El ruido viene de ahí. Y de cerciorarse, como pocas veces, que los medios definen vidas y muertes como dioses. De tomar conciencia, una vez más, de que los diarios no publican las noticias de todas las muertes (vaya novedad) si no las de aquellas que alimentan sensaciones de miedo, de enojo, de terror. Sensaciones que sirvan para alimentar los climas de ciertos negocios o, más acá, para vender algún que otro diario más. Y que en la misma maniobra en que llevan a primer plano y reiteran 24 horas una muerte “vendedora”, los medios callan las muertes que no convienen, las que plantan dudas, abren preguntas, humedenen fiestas. Que por eso no hubo «inseguridad» mientras se debatió la ley de medios, o no la hay cuando ganan River y Boca. Porque las de los médicos no son las únicas operaciones a las que asistimos diariamente. Que hay otras. Las de los benditos medios. Sin juramento hipocrático ni necesidad de título habilitante ni posibilidad —maldición— de juicio por mala praxis.

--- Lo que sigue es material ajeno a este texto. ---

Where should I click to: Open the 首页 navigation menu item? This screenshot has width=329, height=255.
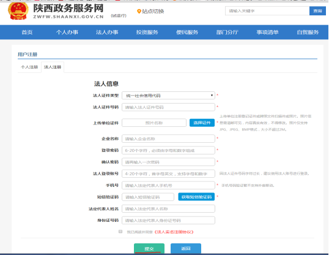tap(27, 32)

Ahora entiendo lo que me jodió de todo esto. Si después de todo, se sabe, Sandro me cae rebien.
Siempre desconfié de las segundas lecturas, del revisionismo elegante, de lo que llamás ¨rescate artístico propuesto por cierta posmodernidad palermitana¨. Hay una extraña impotencia en eso de no poder disfrutar de algo sin la aprobación de clase, sin el sellito IVESS de los que piensan como uno.
Vi a Sandro de América cantando en el Gran Rex hace unos años, con su microfono de oxígeno, con Trigal y con su melancolía autoparodica. Un gran momento que casi hace olvidar la tilinguería de la mano dura.